Ses propos sur la Cour constitutionnelle – accusée d’avoir proclamé des résultats favorisant le parti au pouvoir – , ont également retenu l’attention. « Il est souvent arrivé que telle ou telle de ses décisions ou arrêt n’ait pas abouti à notre bonheur. Pour autant, nul dans ce pays ne nous a jamais vu en appeler à la rue pour contester sa décision. Il reste qu’aujourd’hui, l’interrogation est permise. Il reviendra donc à l’ensemble national, tous acteurs confondus, d’en examiner les contours. De voir à ce niveau de son parcours, ce qu’il y a lieu de retenir ou de réformer », a jugé le président malien.

Réactions partagées

« Ce sont certes des mesures tardives, mais elles vont contribuer à apaiser les tensions. Cela pourrait démobiliser un peu les personnes autour du Mouvement », estime Cheick Oumar Sissoko à la tête du mouvement Espoir Mali Kura (EMK), et membre du Mouvement du 5 juin. Mais « le président n’a pas compris pourquoi nous nous rassemblons, ni la colère qui gronde pour exiger un vrai changement, ajoute aussitôt Sissoko. Le gouvernement d’union nationale, c’est la solution facile de tous les présidents africains qui font face à des mouvements de contestation. La situation que nous vivons est due à l’incompétence du gouvernement pour faire face aux besoins fondamentaux du Mali ».

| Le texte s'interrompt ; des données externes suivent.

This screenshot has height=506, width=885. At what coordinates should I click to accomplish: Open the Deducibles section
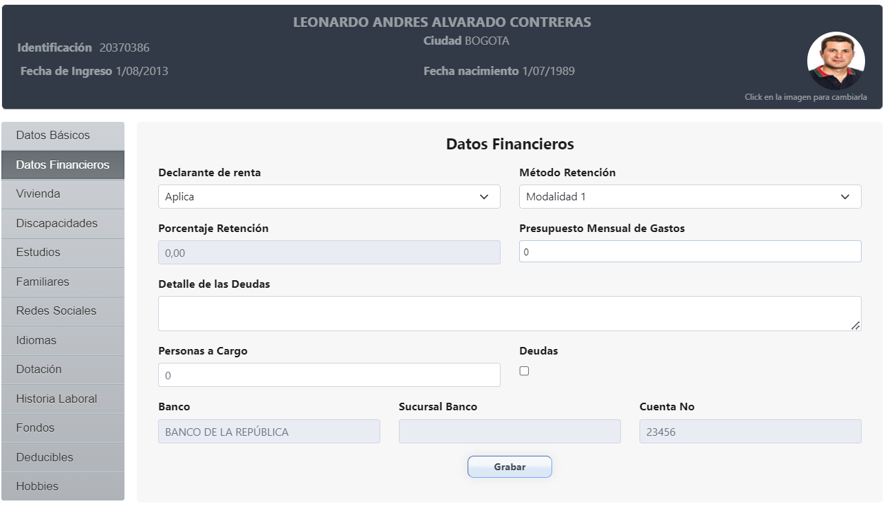[62, 456]
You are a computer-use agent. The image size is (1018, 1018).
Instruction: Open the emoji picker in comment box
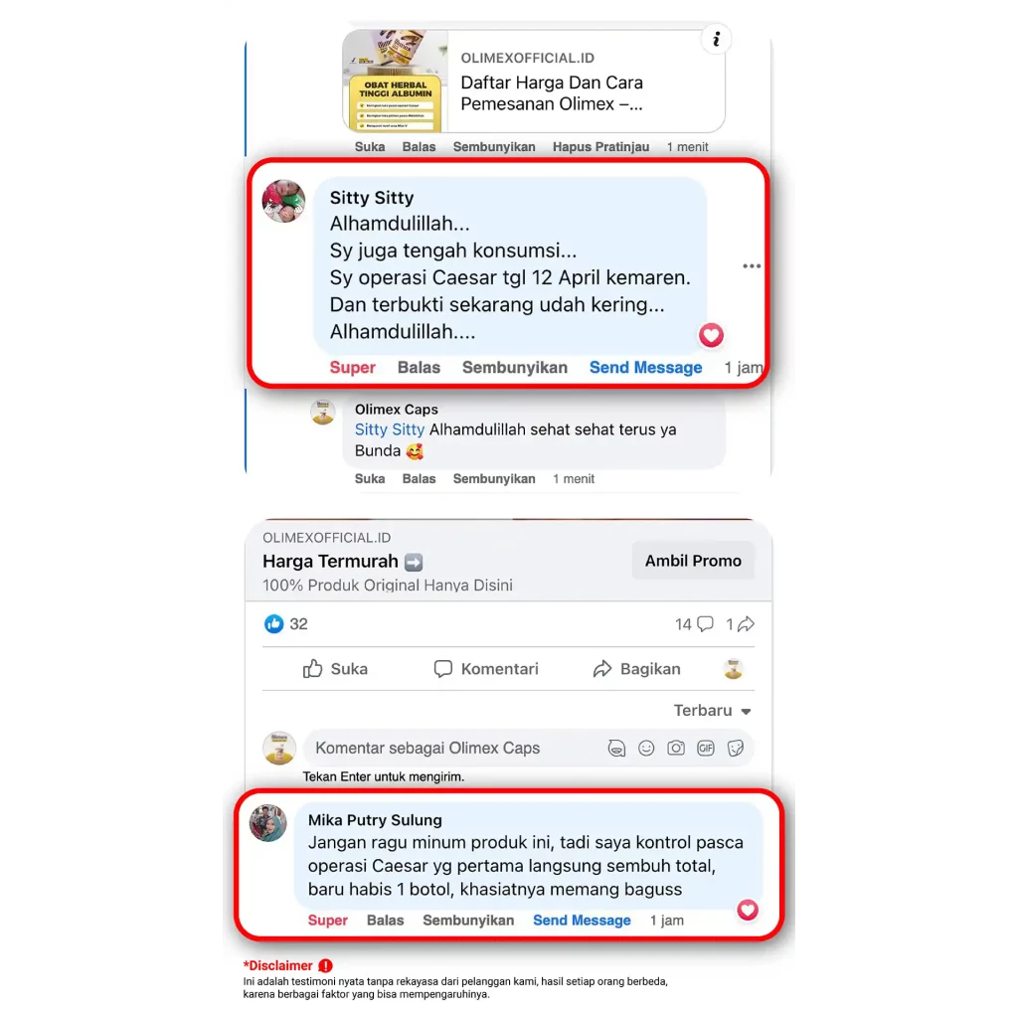(646, 748)
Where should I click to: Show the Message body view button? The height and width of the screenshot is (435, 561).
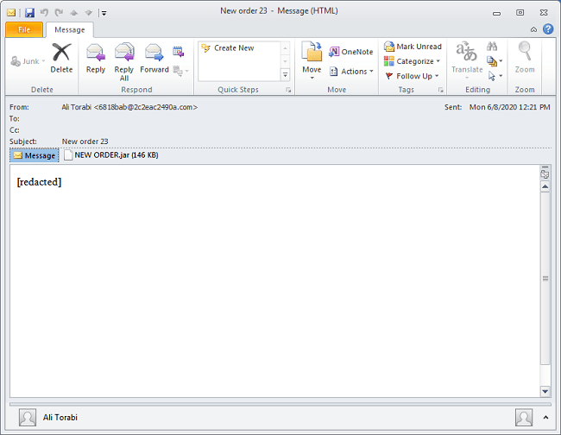35,155
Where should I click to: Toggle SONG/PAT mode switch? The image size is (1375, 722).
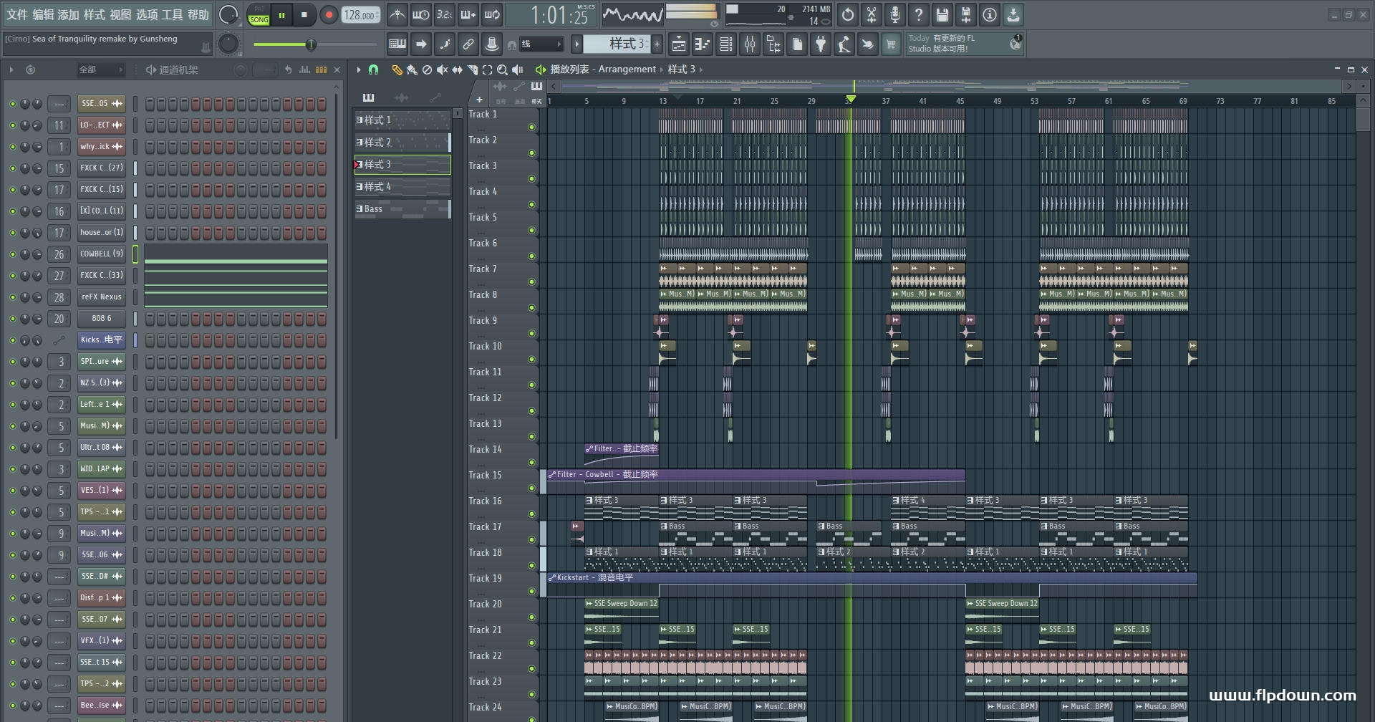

« L’annonce concernant l’article 39 est la seule qui soit concrète du discours du président », analyse Brahima Fomba, enseignant à l’université des Sciences juridique et politiques de Bamako. Pour lui, le président malien « n’a pas répondu au Mouvement du 5 juin », qui avait, de son côté, boycotté la rencontre. « Même s’il a annoncé un gouvernement d’union nationale, la reconduction de Boubou Cissé signifie d’ores et déjà que c’est l’option de la continuité qui a été privilégiée », estime le politologue.

« Le président s’est exprimé tardivement, dix jours après la démonstration de force qu’a constitué la grande manifestation du vendredi 5 juin », estime pour sa part Boubacar Haïdara, chercheur associé au laboratoire Les Afriques dans le monde (LAM).

« Il a laissé ses contestataires penser que son silence était une forme de dénigrement. Le Mouvement du 5 juin s’en est trouvé renforcé, a vu grossir ses rangs, et il s’est radicalisé. Et désormais, il compte dans ses rangs des personnalités politiques de premier plan », souligne le chercheur, qui rappelle que les anciens Premiers ministres Modibo Sidibé et Cheick Modibo Diarra ont notamment rejoint récemment le mouvement de contestation. « Beaucoup attendaient des mesures fortes, comme la dissolution de l’Assemblée nationale, car c’est l’élection des députés qui est la goutte d’eau qui a fait déborder le vase. Désormais, c’est l’unique carte qu’il lui reste en main« , ajoute le chercheur.

Le Premier ministre Boubou Cissé, reconduit il y a une semaine et qui est en pleine phase de consultation pour constituer son futur gouvernement, s’est rendu pour sa part rendu mercredi à Nioro du Sahel, afin de rencontrer le très influent Chérif Bouyé Haïdara. Par ailleurs, une mission de la Cedeao rencontre ce jeudi à Bamako tous les acteurs, en vue de mener une médiation.